* **What you have to do**:
Format every line of the items below as a numbered list, leaving out the blank lines.

* **Items stored from a collection**:
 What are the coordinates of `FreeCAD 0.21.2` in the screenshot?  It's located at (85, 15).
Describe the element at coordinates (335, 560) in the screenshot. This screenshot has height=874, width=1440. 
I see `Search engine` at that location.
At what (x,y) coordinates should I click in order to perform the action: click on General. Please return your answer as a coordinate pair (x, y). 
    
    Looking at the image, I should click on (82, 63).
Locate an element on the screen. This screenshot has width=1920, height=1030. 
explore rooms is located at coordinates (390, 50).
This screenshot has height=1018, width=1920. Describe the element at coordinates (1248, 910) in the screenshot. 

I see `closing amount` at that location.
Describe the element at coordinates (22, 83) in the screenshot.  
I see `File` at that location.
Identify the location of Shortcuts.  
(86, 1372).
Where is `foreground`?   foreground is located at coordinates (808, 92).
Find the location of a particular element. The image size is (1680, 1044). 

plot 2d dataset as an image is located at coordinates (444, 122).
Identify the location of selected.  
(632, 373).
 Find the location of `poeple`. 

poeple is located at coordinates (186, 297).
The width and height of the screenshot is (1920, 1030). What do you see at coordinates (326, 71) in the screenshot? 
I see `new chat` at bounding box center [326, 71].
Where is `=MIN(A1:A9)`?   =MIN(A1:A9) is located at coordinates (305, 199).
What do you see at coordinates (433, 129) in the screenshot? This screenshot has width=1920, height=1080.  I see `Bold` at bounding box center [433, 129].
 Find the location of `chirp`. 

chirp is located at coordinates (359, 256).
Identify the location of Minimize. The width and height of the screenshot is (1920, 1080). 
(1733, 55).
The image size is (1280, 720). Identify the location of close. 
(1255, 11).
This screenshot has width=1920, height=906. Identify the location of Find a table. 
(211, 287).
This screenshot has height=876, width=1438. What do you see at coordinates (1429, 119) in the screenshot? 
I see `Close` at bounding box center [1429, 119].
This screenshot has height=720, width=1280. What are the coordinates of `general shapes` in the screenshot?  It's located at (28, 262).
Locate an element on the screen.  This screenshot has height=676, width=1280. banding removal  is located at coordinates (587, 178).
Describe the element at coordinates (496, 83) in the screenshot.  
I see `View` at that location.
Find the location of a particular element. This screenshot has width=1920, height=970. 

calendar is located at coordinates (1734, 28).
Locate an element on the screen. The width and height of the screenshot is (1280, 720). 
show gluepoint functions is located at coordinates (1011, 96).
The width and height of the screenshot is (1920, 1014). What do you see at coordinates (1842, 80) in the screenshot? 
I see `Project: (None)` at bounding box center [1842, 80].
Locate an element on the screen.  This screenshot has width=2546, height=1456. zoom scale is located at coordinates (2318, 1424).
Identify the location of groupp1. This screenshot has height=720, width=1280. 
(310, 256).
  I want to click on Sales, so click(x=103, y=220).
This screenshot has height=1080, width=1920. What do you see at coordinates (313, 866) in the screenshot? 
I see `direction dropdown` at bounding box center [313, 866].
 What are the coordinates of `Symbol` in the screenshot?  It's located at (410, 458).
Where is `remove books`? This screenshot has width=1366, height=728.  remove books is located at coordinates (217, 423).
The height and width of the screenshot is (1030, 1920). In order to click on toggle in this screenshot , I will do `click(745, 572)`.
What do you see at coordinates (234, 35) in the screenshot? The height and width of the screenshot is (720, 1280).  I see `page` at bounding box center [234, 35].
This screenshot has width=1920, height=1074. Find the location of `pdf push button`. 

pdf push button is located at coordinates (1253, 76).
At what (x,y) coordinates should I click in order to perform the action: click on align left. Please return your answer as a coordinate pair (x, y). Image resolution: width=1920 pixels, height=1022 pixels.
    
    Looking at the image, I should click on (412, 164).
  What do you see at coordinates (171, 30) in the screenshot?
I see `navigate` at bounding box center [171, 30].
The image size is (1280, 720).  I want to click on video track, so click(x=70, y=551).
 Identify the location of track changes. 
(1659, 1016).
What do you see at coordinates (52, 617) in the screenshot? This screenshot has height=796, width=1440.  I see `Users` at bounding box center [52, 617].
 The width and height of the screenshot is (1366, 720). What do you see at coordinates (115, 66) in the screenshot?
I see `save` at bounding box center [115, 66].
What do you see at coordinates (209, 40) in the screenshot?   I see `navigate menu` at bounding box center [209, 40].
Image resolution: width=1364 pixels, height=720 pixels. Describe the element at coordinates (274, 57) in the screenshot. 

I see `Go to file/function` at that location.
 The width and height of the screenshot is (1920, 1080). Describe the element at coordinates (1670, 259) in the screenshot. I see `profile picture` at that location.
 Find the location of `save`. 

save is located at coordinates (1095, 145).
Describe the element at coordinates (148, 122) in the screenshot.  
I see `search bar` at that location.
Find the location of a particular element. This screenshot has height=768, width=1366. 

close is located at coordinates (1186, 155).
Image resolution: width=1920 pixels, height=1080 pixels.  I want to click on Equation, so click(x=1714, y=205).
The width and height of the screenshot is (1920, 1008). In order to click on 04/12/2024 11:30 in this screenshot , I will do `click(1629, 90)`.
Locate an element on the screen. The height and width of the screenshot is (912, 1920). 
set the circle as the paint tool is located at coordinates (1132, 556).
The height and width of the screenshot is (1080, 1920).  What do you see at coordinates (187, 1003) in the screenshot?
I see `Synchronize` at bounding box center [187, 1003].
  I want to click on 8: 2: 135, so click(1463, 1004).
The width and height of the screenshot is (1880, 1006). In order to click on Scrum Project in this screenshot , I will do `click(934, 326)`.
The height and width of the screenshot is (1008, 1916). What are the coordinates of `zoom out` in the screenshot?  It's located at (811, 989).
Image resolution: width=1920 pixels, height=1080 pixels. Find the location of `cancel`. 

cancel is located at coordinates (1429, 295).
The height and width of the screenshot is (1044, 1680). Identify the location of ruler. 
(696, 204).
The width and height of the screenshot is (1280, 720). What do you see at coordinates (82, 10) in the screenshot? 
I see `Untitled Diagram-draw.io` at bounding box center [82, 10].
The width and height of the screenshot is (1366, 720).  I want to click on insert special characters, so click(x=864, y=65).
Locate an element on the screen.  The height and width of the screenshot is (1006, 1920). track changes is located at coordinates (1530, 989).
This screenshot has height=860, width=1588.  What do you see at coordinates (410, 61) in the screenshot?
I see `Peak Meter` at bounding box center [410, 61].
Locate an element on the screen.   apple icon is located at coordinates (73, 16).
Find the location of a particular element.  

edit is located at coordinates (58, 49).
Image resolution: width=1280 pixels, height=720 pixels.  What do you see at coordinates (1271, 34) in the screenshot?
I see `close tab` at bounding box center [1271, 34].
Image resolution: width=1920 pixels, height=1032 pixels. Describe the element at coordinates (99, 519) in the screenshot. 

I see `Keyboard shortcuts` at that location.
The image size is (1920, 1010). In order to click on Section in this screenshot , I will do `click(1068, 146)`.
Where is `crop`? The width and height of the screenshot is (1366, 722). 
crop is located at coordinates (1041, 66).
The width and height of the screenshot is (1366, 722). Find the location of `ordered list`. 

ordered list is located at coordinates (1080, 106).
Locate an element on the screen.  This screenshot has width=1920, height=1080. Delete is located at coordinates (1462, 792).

* **The output**:
1.  What are the coordinates of `FreeCAD 0.21.2` in the screenshot?  It's located at (85, 15).
2. Describe the element at coordinates (335, 560) in the screenshot. This screenshot has height=874, width=1440. 
3. I see `Search engine` at that location.
4. At what (x,y) coordinates should I click in order to perform the action: click on General. Please return your answer as a coordinate pair (x, y). 
5.     Looking at the image, I should click on (82, 63).
6. Locate an element on the screen. This screenshot has width=1920, height=1030. 
7. explore rooms is located at coordinates (390, 50).
8. This screenshot has height=1018, width=1920. Describe the element at coordinates (1248, 910) in the screenshot. 
9. I see `closing amount` at that location.
10. Describe the element at coordinates (22, 83) in the screenshot.  
11. I see `File` at that location.
12. Identify the location of Shortcuts.  
13. (86, 1372).
14. Where is `foreground`?   foreground is located at coordinates (808, 92).
15. Find the location of a particular element. The image size is (1680, 1044). 
16. plot 2d dataset as an image is located at coordinates (444, 122).
17. Identify the location of selected.  
18. (632, 373).
19.  Find the location of `poeple`. 
20. poeple is located at coordinates (186, 297).
21. The width and height of the screenshot is (1920, 1030). What do you see at coordinates (326, 71) in the screenshot? 
22. I see `new chat` at bounding box center [326, 71].
23. Where is `=MIN(A1:A9)`?   =MIN(A1:A9) is located at coordinates (305, 199).
24. What do you see at coordinates (433, 129) in the screenshot? This screenshot has width=1920, height=1080.  I see `Bold` at bounding box center [433, 129].
25.  Find the location of `chirp`. 
26. chirp is located at coordinates (359, 256).
27. Identify the location of Minimize. The width and height of the screenshot is (1920, 1080). 
28. (1733, 55).
29. The image size is (1280, 720). Identify the location of close. 
30. (1255, 11).
31. This screenshot has width=1920, height=906. Identify the location of Find a table. 
32. (211, 287).
33. This screenshot has height=876, width=1438. What do you see at coordinates (1429, 119) in the screenshot? 
34. I see `Close` at bounding box center [1429, 119].
35. This screenshot has height=720, width=1280. What are the coordinates of `general shapes` in the screenshot?  It's located at (28, 262).
36. Locate an element on the screen.  This screenshot has height=676, width=1280. banding removal  is located at coordinates (587, 178).
37. Describe the element at coordinates (496, 83) in the screenshot.  
38. I see `View` at that location.
39. Find the location of a particular element. This screenshot has width=1920, height=970. 
40. calendar is located at coordinates (1734, 28).
41. Locate an element on the screen. The width and height of the screenshot is (1280, 720). 
42. show gluepoint functions is located at coordinates (1011, 96).
43. The width and height of the screenshot is (1920, 1014). What do you see at coordinates (1842, 80) in the screenshot? 
44. I see `Project: (None)` at bounding box center [1842, 80].
45. Locate an element on the screen.  This screenshot has width=2546, height=1456. zoom scale is located at coordinates (2318, 1424).
46. Identify the location of groupp1. This screenshot has height=720, width=1280. 
47. (310, 256).
48.   I want to click on Sales, so click(x=103, y=220).
49. This screenshot has height=1080, width=1920. What do you see at coordinates (313, 866) in the screenshot? 
50. I see `direction dropdown` at bounding box center [313, 866].
51.  What are the coordinates of `Symbol` in the screenshot?  It's located at (410, 458).
52. Where is `remove books`? This screenshot has width=1366, height=728.  remove books is located at coordinates (217, 423).
53. The height and width of the screenshot is (1030, 1920). In order to click on toggle in this screenshot , I will do `click(745, 572)`.
54. What do you see at coordinates (234, 35) in the screenshot? The height and width of the screenshot is (720, 1280).  I see `page` at bounding box center [234, 35].
55. This screenshot has width=1920, height=1074. Find the location of `pdf push button`. 
56. pdf push button is located at coordinates (1253, 76).
57. At what (x,y) coordinates should I click in order to perform the action: click on align left. Please return your answer as a coordinate pair (x, y). Image resolution: width=1920 pixels, height=1022 pixels.
58.     Looking at the image, I should click on (412, 164).
59.   What do you see at coordinates (171, 30) in the screenshot?
60. I see `navigate` at bounding box center [171, 30].
61. The image size is (1280, 720).  I want to click on video track, so click(x=70, y=551).
62.  Identify the location of track changes. 
63. (1659, 1016).
64. What do you see at coordinates (52, 617) in the screenshot? This screenshot has height=796, width=1440.  I see `Users` at bounding box center [52, 617].
65.  The width and height of the screenshot is (1366, 720). What do you see at coordinates (115, 66) in the screenshot?
66. I see `save` at bounding box center [115, 66].
67. What do you see at coordinates (209, 40) in the screenshot?   I see `navigate menu` at bounding box center [209, 40].
68. Image resolution: width=1364 pixels, height=720 pixels. Describe the element at coordinates (274, 57) in the screenshot. 
69. I see `Go to file/function` at that location.
70.  The width and height of the screenshot is (1920, 1080). Describe the element at coordinates (1670, 259) in the screenshot. I see `profile picture` at that location.
71.  Find the location of `save`. 
72. save is located at coordinates (1095, 145).
73. Describe the element at coordinates (148, 122) in the screenshot.  
74. I see `search bar` at that location.
75. Find the location of a particular element. This screenshot has height=768, width=1366. 
76. close is located at coordinates (1186, 155).
77. Image resolution: width=1920 pixels, height=1080 pixels.  I want to click on Equation, so click(x=1714, y=205).
78. The width and height of the screenshot is (1920, 1008). In order to click on 04/12/2024 11:30 in this screenshot , I will do `click(1629, 90)`.
79. Locate an element on the screen. The height and width of the screenshot is (912, 1920). 
80. set the circle as the paint tool is located at coordinates (1132, 556).
81. The height and width of the screenshot is (1080, 1920).  What do you see at coordinates (187, 1003) in the screenshot?
82. I see `Synchronize` at bounding box center [187, 1003].
83.   I want to click on 8: 2: 135, so click(1463, 1004).
84. The width and height of the screenshot is (1880, 1006). In order to click on Scrum Project in this screenshot , I will do `click(934, 326)`.
85. The height and width of the screenshot is (1008, 1916). What are the coordinates of `zoom out` in the screenshot?  It's located at (811, 989).
86. Image resolution: width=1920 pixels, height=1080 pixels. Find the location of `cancel`. 
87. cancel is located at coordinates (1429, 295).
88. The height and width of the screenshot is (1044, 1680). Identify the location of ruler. 
89. (696, 204).
90. The width and height of the screenshot is (1280, 720). What do you see at coordinates (82, 10) in the screenshot? 
91. I see `Untitled Diagram-draw.io` at bounding box center [82, 10].
92. The width and height of the screenshot is (1366, 720).  I want to click on insert special characters, so click(x=864, y=65).
93. Locate an element on the screen.  The height and width of the screenshot is (1006, 1920). track changes is located at coordinates (1530, 989).
94. This screenshot has height=860, width=1588.  What do you see at coordinates (410, 61) in the screenshot?
95. I see `Peak Meter` at bounding box center [410, 61].
96. Locate an element on the screen.   apple icon is located at coordinates (73, 16).
97. Find the location of a particular element.  
98. edit is located at coordinates (58, 49).
99. Image resolution: width=1280 pixels, height=720 pixels.  What do you see at coordinates (1271, 34) in the screenshot?
100. I see `close tab` at bounding box center [1271, 34].
101. Image resolution: width=1920 pixels, height=1032 pixels. Describe the element at coordinates (99, 519) in the screenshot. 
102. I see `Keyboard shortcuts` at that location.
103. The image size is (1920, 1010). In order to click on Section in this screenshot , I will do `click(1068, 146)`.
104. Where is `crop`? The width and height of the screenshot is (1366, 722). 
105. crop is located at coordinates (1041, 66).
106. The width and height of the screenshot is (1366, 722). Find the location of `ordered list`. 
107. ordered list is located at coordinates (1080, 106).
108. Locate an element on the screen.  This screenshot has width=1920, height=1080. Delete is located at coordinates (1462, 792).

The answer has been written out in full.